Zweimal die Ja-Parolen der CVP bestätigt


Die CVP nimmt mit grosser Freude zur Kenntnis, dass das Volk die Harmonisierung der Kinder- und Ausbildungszulagen mit überwältigendem Mehr angenommen hat. Ebenfalls hat es Ja gesagt zum neuen Osthilfegesetz. Beide Vorlagen bilden eine Investition in die Zukunft unseres Landes.

Die CVP hat ich als einzige bürgerliche Partei stark gemacht für beide Vorlagen. Sie hat beides aus familien- gesellschaftspolitischen und wirtschaftspolitischen Überlegungen getan.

Beim Familienzulagegesetz sieht sie sich in ihrer Haltung bestätigt. Familienpolitik hat einen hohen Stellenwert. Die Gegner haben in ihrer Kampagne von Luxuszulagen gesprochen. Das war eine Ohrfeige an alle Väter und Mütter im Land: Jeder weiss, 200 Franken im Monat für Kinder, 250 Franken für Jugendliche in Ausbildung sind kein Luxus. Kinder sind kein Luxus.

Auch wirtschaftspolitisch macht das neue Gesetz Sinn. Es räumt auf im Durcheinander der etwa fünfzig verschiedenen Zulageregelungen, sorgt für Bürokratieabbau, stärkt den Mittelstand und ist nicht zuletzt eine Investition in die Jugend, eine Investition in eine prosperierende Wirtschaft.

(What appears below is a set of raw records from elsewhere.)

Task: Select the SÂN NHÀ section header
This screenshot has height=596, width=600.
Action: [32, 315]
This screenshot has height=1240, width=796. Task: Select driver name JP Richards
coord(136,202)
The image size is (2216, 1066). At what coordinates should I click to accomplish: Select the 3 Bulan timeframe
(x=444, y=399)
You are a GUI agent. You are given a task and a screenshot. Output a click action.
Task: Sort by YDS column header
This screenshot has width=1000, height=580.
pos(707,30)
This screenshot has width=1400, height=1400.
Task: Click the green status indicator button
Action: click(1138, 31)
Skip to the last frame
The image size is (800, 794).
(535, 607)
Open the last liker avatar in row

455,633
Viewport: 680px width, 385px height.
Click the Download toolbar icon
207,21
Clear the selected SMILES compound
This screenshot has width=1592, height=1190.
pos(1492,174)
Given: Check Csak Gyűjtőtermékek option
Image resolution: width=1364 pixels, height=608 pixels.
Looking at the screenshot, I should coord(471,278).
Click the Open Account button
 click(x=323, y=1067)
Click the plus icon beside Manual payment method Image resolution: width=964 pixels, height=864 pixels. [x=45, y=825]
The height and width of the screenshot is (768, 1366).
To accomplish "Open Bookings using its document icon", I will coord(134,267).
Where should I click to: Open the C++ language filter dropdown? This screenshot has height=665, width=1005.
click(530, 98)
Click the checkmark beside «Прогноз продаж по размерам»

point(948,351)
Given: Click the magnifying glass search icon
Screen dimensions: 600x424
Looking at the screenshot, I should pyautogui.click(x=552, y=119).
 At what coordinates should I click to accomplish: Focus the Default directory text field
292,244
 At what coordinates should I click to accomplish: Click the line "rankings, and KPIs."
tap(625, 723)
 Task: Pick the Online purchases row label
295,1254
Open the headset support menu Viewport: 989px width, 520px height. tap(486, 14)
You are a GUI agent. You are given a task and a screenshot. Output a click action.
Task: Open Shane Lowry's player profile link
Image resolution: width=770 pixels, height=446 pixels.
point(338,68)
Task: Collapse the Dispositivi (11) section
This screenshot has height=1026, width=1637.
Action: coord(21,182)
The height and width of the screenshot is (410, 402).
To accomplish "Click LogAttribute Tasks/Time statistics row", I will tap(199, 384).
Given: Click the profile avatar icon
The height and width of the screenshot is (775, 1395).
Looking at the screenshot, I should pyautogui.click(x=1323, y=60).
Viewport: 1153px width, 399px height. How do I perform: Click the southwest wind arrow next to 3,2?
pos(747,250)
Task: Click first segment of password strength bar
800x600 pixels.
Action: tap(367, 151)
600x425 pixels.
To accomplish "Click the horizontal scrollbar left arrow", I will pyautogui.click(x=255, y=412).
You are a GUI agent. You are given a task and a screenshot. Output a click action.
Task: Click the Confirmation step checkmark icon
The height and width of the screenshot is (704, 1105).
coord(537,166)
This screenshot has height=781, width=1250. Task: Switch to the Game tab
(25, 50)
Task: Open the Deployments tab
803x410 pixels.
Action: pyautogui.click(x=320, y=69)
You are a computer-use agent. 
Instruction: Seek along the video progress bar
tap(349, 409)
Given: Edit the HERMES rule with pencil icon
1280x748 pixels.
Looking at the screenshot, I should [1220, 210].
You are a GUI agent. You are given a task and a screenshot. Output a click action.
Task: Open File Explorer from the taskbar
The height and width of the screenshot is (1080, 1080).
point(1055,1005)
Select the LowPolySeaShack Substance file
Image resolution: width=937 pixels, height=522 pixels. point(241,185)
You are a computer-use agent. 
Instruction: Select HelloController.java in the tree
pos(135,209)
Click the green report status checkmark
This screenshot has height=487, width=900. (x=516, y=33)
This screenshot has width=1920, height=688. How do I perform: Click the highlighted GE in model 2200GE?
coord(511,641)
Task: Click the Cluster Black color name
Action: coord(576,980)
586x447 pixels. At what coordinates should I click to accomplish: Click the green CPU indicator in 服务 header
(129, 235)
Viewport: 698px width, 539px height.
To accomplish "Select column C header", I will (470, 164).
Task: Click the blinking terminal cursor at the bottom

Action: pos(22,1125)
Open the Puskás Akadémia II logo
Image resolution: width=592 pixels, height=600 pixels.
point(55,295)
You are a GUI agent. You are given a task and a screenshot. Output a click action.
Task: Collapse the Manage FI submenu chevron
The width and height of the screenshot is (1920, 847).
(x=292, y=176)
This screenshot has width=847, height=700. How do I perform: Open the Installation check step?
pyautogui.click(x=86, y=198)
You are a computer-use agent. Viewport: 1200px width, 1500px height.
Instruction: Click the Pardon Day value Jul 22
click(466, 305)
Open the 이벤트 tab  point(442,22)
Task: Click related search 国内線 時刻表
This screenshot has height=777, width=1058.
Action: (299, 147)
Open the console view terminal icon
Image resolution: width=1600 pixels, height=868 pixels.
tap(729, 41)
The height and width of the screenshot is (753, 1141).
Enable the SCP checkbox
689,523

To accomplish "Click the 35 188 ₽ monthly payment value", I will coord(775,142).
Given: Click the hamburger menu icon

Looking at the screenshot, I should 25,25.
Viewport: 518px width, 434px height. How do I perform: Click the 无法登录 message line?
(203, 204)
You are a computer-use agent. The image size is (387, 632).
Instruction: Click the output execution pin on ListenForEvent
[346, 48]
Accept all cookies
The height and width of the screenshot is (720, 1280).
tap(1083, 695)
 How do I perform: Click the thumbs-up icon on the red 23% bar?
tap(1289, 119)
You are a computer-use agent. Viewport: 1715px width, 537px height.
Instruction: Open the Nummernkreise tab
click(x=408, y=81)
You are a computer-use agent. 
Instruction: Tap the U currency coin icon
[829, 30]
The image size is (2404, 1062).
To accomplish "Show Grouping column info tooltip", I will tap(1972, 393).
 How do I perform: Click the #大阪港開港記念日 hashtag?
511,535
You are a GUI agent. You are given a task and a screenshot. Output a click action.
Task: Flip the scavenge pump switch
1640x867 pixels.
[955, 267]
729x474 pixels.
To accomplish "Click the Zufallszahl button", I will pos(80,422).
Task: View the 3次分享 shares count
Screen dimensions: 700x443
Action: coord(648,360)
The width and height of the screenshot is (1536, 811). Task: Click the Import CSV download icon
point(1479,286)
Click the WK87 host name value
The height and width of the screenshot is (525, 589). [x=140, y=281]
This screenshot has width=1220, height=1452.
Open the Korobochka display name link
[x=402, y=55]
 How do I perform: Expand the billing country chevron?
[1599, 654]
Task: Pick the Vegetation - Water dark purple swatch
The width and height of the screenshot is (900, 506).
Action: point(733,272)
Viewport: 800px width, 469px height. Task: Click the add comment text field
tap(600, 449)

Doch die familienpolitische Debatte muss weitergehen. Was sind uns Kinder, was sind uns Familien als Gesellschaft wert? Fakt ist: Familien mit Kindern haben in den letzten Jahren einen steigenden Verlust ihrer Kaufkraft hinnehmen müssen. Deshalb fordern wir Steuerersenkungen für diese Familien. Weiter fordern wir, dass auch Selbständigerwerbende für ihre Kinder Zulagen beziehen können. Die FDP und SVP haben während des Abstimmungskampfes kritisiert, dass Selbständigerwerbende nicht in den Genuss von Kinderzulagen kommen. Wir geben ihnen die Chance, dies zu korrigieren.

Mit der Annahme des Osthilfegesetzes hat das Volk zum wiederholten Mal bestätigt, dass es den bilateralen Weg, den es einmal eingegangen ist, weitergehen will. Mit dem Ja zum Osthilfegesetz übernimmt die Schweiz ihre Verantwortung gegenüber den zehn neuen EU-Beitrittsländern aus dem ehemaligen Ostblock und tritt gegenüber der EU als verlässliche Partnerin auf. Das Ja zum Osthilfegesetz bildet eine Investition in die neuen aufstrebenden Wachstumsmärkte Südosteuropas. Es sichert uns den Zugang zu einem neuen Markt. Es fördert das Wirtschaftswachstum und sichert Arbeitsplätze in unserem Land. Die Schweizerinnen und Schweizer haben die Chance erkannt. Wir gehören der EU nicht an, aber wir gehören zu Europa.

Wir danken den Stimmbürgerinnen und Stimmbürgern, dass sie unseren Argumenten gefolgt sind.